Saturday, November 20, 2021

Girl Waits with Gun, by Amy Stewart

"Girl Waits with Gun makes excellent use of history to put a fresh spin on classic cop-and-crook types. Amy Stewart s true-life protagonist is a rough and tumble version of the early twentieth century s New Woman. She is witty, sharply drawn, and suffers no fools! Suzanne Rindell, author of The Other Typist"  Google Books

Girl Waits With Gun is the 1st book in the Kopp Sisters series by NYT best-selling American author, Amy Stewart.   Fiction - 2015, 448 pages, paperback, audiobook, and e-book.  


Constance Kopp doesn’t quite fit the mold. She towers over most men, has no interest in marriage or domestic affairs, and has been isolated from the world since a family secret sent her and her sisters into hiding fifteen years ago. One day a belligerent and powerful silk factory owner runs down their buggy, and a dispute over damages turns into a war of bricks, bullets, and threats as he unleashes his gang on their family farm. When the sheriff enlists her help in convicting the men, Constance is forced to confront her past and defend her family — and she does it in a way that few women of 1914 would have dared. A fun book that touches on serious issues.

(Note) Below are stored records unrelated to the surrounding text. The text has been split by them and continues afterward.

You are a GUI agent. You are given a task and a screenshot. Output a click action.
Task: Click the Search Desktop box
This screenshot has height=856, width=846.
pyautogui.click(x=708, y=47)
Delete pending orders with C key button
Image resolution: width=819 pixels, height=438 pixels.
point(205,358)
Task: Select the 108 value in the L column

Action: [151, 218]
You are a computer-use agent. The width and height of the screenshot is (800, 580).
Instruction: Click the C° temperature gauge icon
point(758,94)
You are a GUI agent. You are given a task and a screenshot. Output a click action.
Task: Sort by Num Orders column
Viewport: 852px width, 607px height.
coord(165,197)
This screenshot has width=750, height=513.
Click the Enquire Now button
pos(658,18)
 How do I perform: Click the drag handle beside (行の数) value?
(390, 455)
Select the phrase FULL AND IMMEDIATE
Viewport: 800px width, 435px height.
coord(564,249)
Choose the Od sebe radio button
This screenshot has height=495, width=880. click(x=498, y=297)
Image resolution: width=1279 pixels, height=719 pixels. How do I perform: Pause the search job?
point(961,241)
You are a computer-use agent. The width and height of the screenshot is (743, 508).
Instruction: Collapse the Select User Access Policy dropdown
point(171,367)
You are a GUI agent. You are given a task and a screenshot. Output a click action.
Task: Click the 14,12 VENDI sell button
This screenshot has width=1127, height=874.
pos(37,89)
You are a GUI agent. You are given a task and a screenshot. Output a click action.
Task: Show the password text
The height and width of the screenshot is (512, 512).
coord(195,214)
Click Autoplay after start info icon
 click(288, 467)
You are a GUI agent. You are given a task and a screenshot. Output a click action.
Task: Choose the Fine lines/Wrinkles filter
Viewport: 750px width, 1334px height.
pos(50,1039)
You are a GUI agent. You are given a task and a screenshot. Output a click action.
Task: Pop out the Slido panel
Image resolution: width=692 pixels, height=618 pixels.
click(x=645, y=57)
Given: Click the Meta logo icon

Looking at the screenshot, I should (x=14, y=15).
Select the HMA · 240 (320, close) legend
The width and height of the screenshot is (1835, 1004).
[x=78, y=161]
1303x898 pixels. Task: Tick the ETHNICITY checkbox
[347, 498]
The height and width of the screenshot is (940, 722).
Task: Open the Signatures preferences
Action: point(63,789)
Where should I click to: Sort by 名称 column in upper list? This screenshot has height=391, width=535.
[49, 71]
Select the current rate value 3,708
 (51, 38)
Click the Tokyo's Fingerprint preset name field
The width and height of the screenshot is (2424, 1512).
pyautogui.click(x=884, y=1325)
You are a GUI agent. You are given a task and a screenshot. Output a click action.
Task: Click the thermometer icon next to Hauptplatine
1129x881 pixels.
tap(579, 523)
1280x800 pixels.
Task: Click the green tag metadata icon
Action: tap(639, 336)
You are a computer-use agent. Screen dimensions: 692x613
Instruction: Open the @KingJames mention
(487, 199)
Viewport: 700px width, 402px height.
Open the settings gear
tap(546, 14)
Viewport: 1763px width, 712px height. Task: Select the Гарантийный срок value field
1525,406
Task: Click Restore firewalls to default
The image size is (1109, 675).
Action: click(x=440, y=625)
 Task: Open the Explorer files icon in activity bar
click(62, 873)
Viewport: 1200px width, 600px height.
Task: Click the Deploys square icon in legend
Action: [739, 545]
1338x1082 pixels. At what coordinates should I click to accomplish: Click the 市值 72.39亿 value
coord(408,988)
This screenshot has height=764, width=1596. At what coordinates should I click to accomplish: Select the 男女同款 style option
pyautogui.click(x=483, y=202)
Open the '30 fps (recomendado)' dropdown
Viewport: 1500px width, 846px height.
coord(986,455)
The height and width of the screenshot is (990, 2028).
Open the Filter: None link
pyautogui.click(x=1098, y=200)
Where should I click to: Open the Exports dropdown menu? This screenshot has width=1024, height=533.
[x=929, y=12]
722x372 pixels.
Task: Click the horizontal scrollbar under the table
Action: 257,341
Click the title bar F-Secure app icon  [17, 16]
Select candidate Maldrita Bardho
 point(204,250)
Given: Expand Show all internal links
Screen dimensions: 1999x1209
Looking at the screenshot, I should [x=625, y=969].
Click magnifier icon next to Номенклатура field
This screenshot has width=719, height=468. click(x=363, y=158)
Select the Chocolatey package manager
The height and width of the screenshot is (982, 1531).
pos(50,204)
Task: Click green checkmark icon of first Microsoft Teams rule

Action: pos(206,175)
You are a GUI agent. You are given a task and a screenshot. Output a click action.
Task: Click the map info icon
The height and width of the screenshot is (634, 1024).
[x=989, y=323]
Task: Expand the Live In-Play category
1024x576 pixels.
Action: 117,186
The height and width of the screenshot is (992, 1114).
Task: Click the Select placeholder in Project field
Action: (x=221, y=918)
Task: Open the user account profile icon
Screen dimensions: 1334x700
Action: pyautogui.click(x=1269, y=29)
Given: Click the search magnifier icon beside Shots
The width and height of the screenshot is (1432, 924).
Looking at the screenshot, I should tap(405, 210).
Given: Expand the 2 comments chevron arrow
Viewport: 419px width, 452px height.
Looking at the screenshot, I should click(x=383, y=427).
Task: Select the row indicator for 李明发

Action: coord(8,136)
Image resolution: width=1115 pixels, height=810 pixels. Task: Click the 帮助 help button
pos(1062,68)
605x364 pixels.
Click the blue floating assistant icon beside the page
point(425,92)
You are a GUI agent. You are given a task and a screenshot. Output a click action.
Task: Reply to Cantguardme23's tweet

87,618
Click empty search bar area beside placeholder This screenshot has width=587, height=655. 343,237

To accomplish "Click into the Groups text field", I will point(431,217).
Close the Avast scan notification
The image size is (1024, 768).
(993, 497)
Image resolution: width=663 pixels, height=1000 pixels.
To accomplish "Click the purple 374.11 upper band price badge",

Saturday, November 6, 2021

Gendered Citizenship. The Original Conflict over the Equal Rights Amendment, 1920–1963, by Rebecca DeWolf

(350 Pages, published October 2021)


Want to understand the ERA better? 

By engaging deeply with American legal and political history as well as the increasingly rich material on gender history, Gendered Citizenship illuminates the ideological contours of the original struggle over the Equal Rights Amendment (ERA) from 1920 to 1963. A comprehensive, full-length history of that struggle, this book grapples not only with the battle over women's constitutional status but also with the more than forty-year mission to articulate the boundaries of what it means to be an American citizen. DeWolf explores how this conflict around the ERA ultimately became the defining narrative for the changing nature of American citizenship in the era.

"This changes the game, in terms of what we have at our disposal now to talk about the forces that have historically supported or rejected not only the ERA but the ideological positions that coalesce to support or reject the ERA...the book is important because it is an original way of looking at a topic that many folks think has been fully covered, but DeWolf’s book proves has been missing major pieces. The attention paid to this particular historical time period, and the particular lens of looking at the topic from the vantage point of emancipationism and protectionism, is extremely valuable as a contribution to the field. It is meticulously historically researched, using relevant primary source archives, and appropriate secondary sources where needed."  LAURA D'AMORE

Rebecca DeWolf is a writer and a historian with a PhD in American history. Her research has won recognition through grants and fellowships, including the Dirksen Congressional Research Grant. Her articles have appeared in the Washington Post, Frontiers, and New America Weekly.